Moore unveiled on Tuesday a proposed budget for the 2023-24 school year that asks the Wake County Board of Commissioners to provide a 9% increase in funding.

Under the proposed $2.1 billion operating budget, Moore wants $649 million from commissioners. The additional $55.8 million would provide raises for many employees, including increasing the current $16 an hour minimum salary for school support staff to $17 an hour.

Moore told the school board that raising employee compensation is a priority during a period of high vacancy rates.

The school board will hold a public hearing on the budget proposal on April 25 before voting on it May 2.

Wake County Manager David Ellis will recommend how much to increase school funding on May 1. Commissioners will vote on the budget in June.

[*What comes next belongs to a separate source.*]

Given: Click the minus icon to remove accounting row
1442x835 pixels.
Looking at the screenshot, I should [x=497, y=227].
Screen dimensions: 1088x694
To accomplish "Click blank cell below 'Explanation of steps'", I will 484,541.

The all-Democratic Board of Commissioners has historically been sympathetic to requests for more school funding. Last year, commissioners increased school funding by $50 million to help raise the minimum salaries to $16 an hour for employees such as cafeteria workers and teacher assistants.

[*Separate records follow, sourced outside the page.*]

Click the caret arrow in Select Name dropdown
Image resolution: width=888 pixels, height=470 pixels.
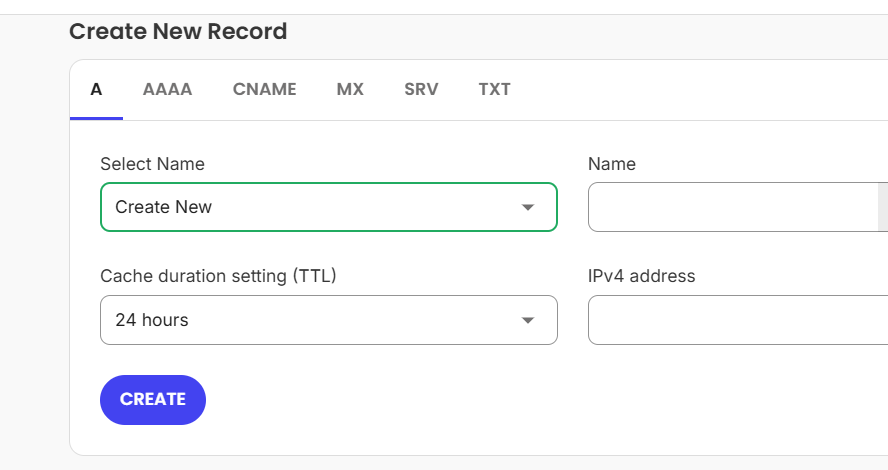528,207
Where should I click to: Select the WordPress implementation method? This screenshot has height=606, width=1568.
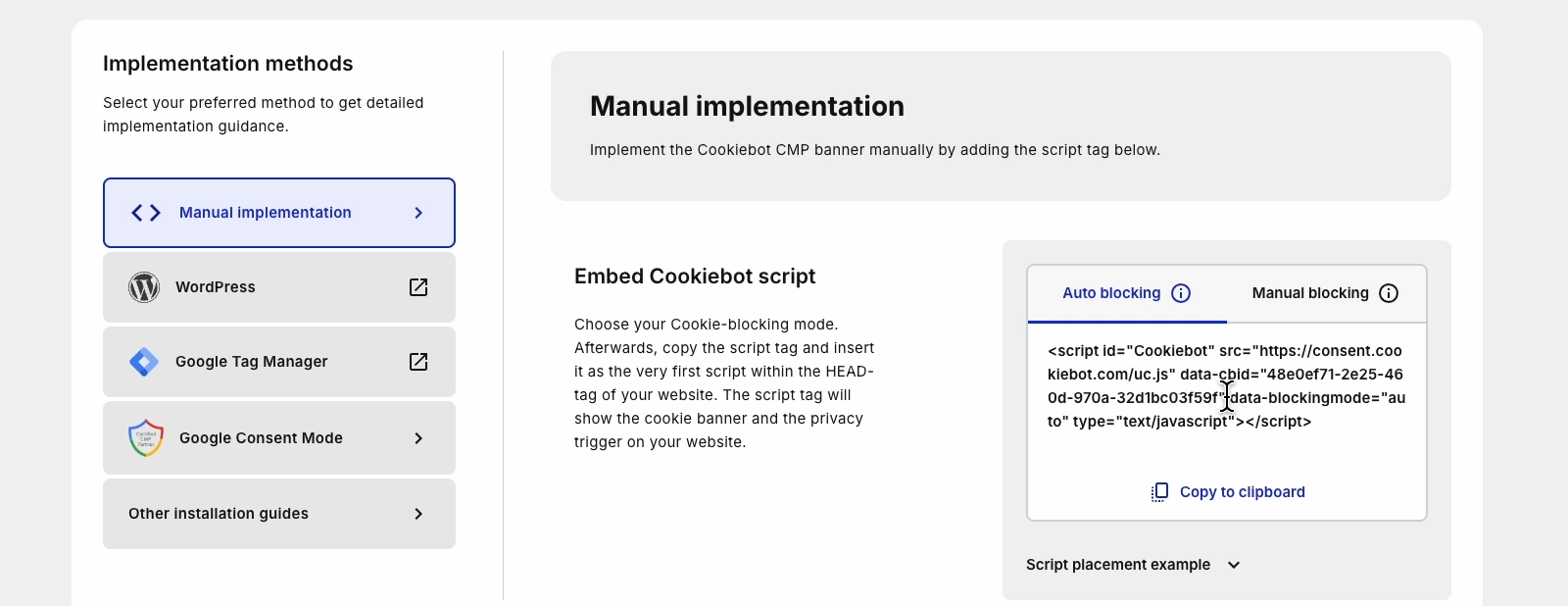(216, 287)
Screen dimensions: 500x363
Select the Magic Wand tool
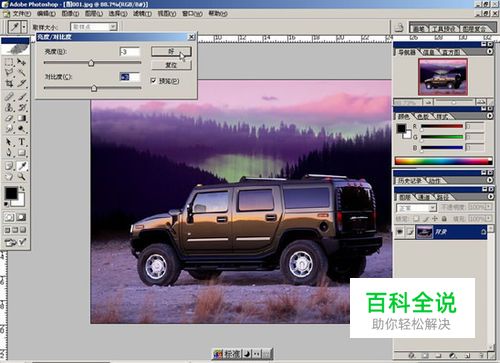coord(22,72)
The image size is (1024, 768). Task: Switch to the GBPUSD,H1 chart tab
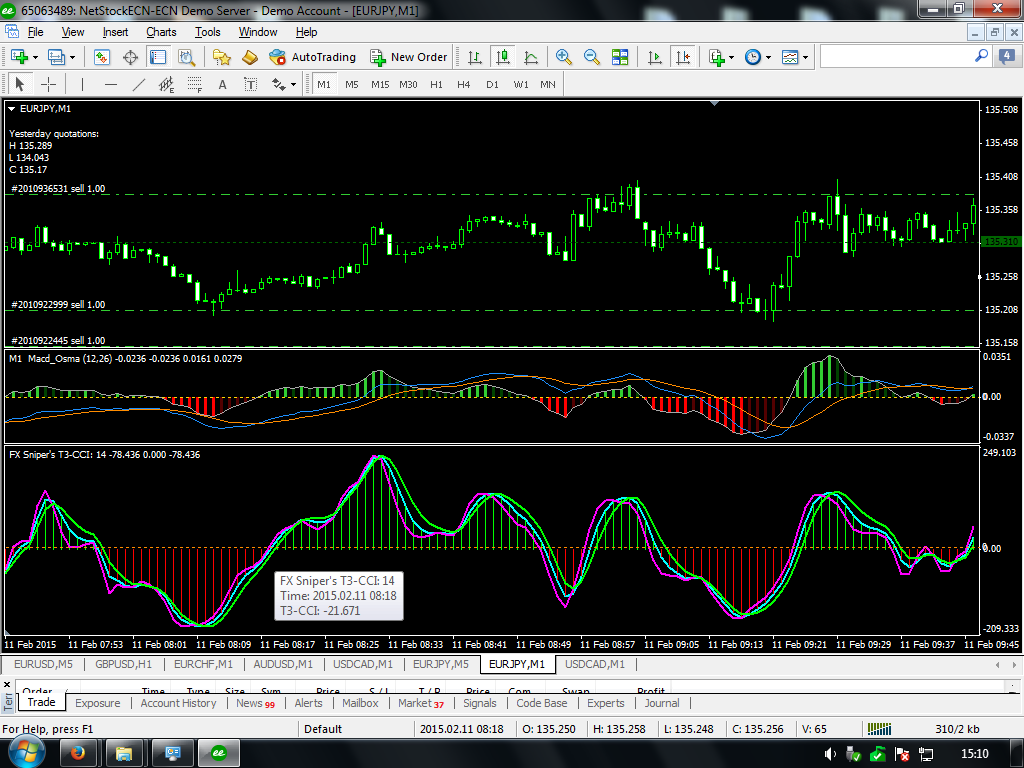(124, 664)
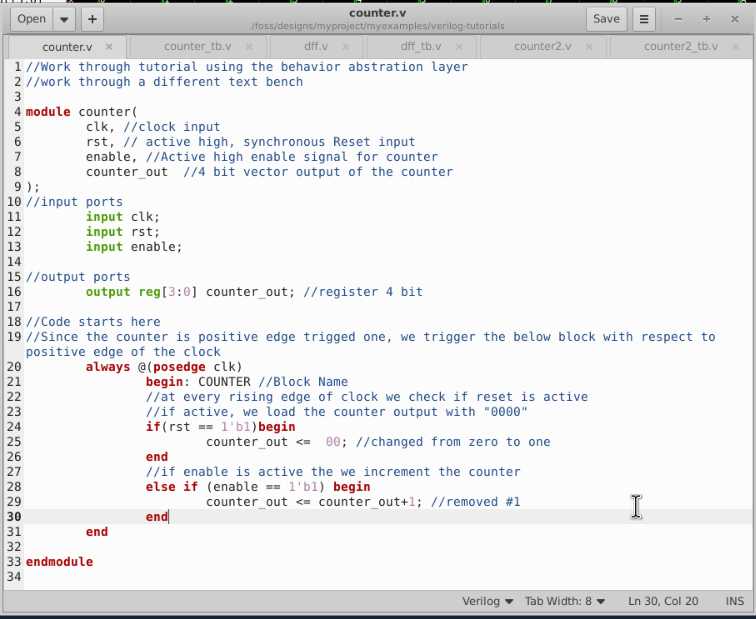Select the counter2.v tab
The width and height of the screenshot is (756, 619).
542,47
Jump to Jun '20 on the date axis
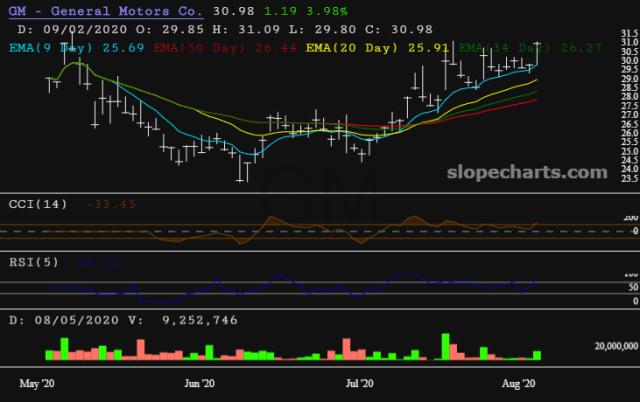Screen dimensions: 640x402 pos(201,383)
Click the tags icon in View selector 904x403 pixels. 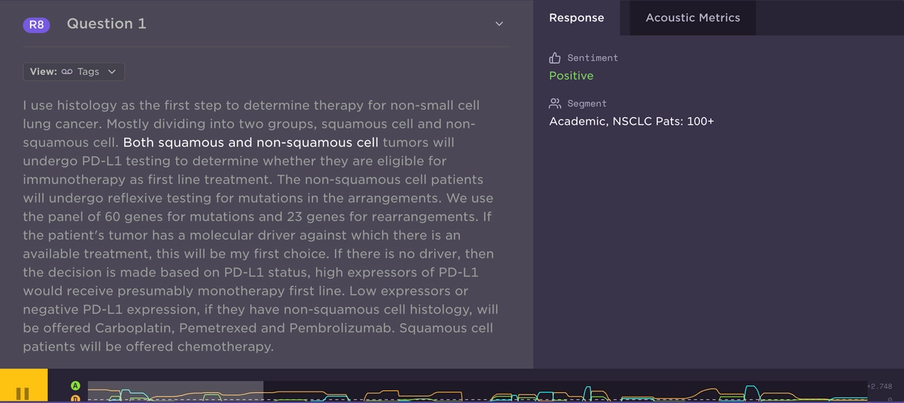tap(67, 72)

But funding Moore’s budget this year would likely require a property tax increase. Ellis is only projecting a $53.5 million increase in county revenue this year at a time when he also has budget priorities

At a joint meeting of the school board and commissioners last month, Moore said $16 an hour is not a living wage in Wake County. She said school employees can often make more money working for the private sector.

Wake is still struggling with high vacancy rates, including 32.3% for bus drivers, 10.6% for cafeteria workers and 6% for instructional assistants. While the teacher vacancy rate is 2.5%, Moore said the district still has nearly 300 openings.

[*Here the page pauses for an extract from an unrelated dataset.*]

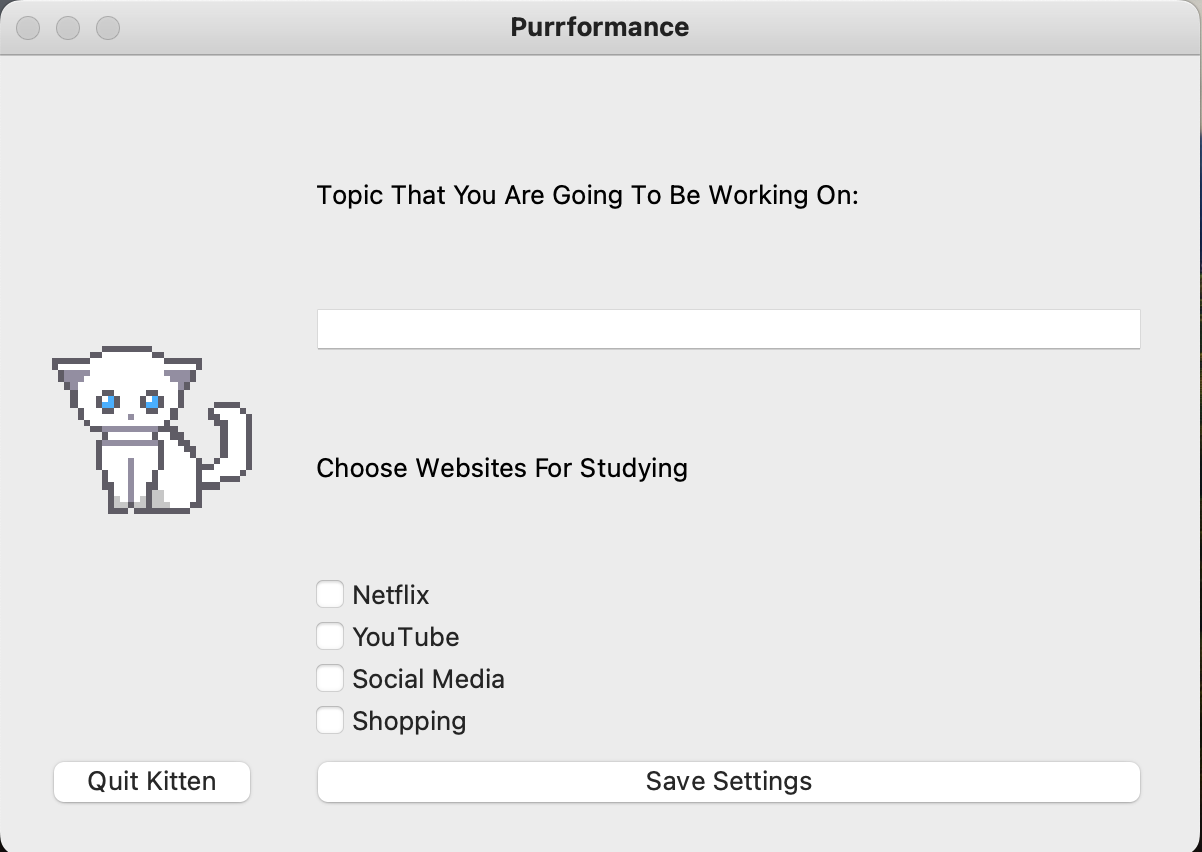Click the kitten's blue eyes

[x=129, y=402]
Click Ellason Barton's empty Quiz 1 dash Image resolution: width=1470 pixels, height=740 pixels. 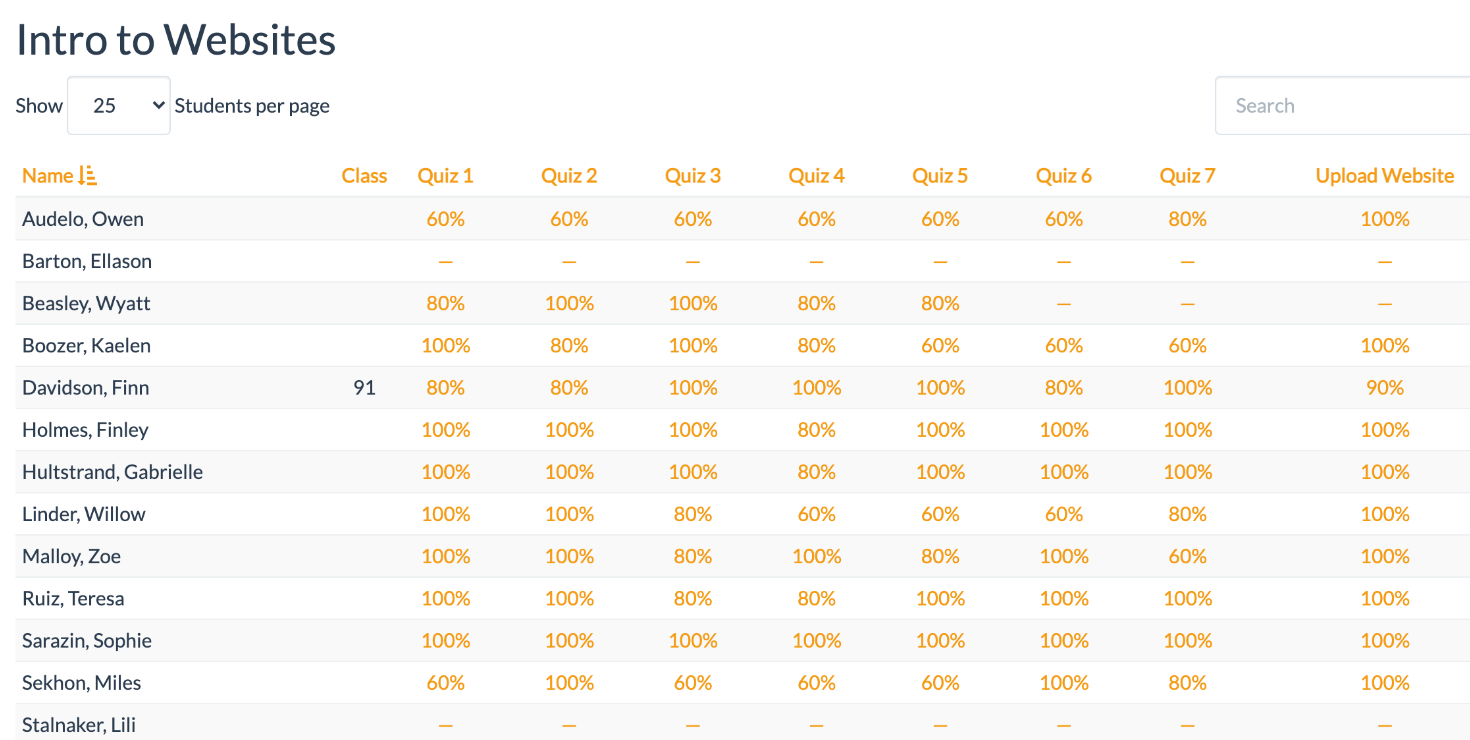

Moore’s budget proposal came the same day that several North Carolina business leaders released a report calling for higher salaries for the state’s teachers. The CEOs pointed to issues such as the growing teacher shortage and the rise in the number of vacancies across the state.

“As we strive toward a strong, sustainable economy that supports opportunities for all students, we must invest in things we know have long-lasting positive effects, like good teachers and NC Pre-K,” said Jim Goodnight, CEO of SAS, in a statement. “This requires making our state more competitive with others in the Southeast and continuing to expand access to our proven early learning program.”

The state House adopted a budget last week that includes a 10.2% average raise for teachers over the next two years, and a 9.5% raise for school bus drivers to help improve driver shortages across the state. The budget now goes to the Senate.

Employee raises

Increases in employee pay account for $25.8 million of the $55.8 million request.

School support staff would get a minimum $17 an hour salary or a 4% increase, whichever is greater. Raises would be provided to other pay grades to deal with “salary compression,” in which newer employees may make as much as long-time staff.

Certified staff such as teachers would get a 4.5% increase in the local salary supplement that’s provided to the base pay provided by the state. Moore said this means local salary supplements will have increased 10.5% since 2018.

Teacher assistants, also called instructional assistants, would get an increase in pay when they serve as substitute teachers.

The budget also creates a salary supplement for women’s wrestling coaches.

Where are the increases going?

In addition to providing raises, Moore said the budget addresses items that have been funded by federal COVID-19. That funding is ending in 2024, so Wake will transition to local funding for recurring expenses.

Areas where the increase would go include:

Shift $11.8 million off COVID aid to pay for maintenance and operations.

An estimated $5.2 million increase due to employee matching retirement and hospitalization costs.

Transfer $3.9 million to charter schools as part of their share of the local funding increase.

Add $2 million to hire additional school counselors to help with student behavioral needs.

Shift $865,000 off COVID aid to pay for instructional support technicians to help students use with their district-provided computers.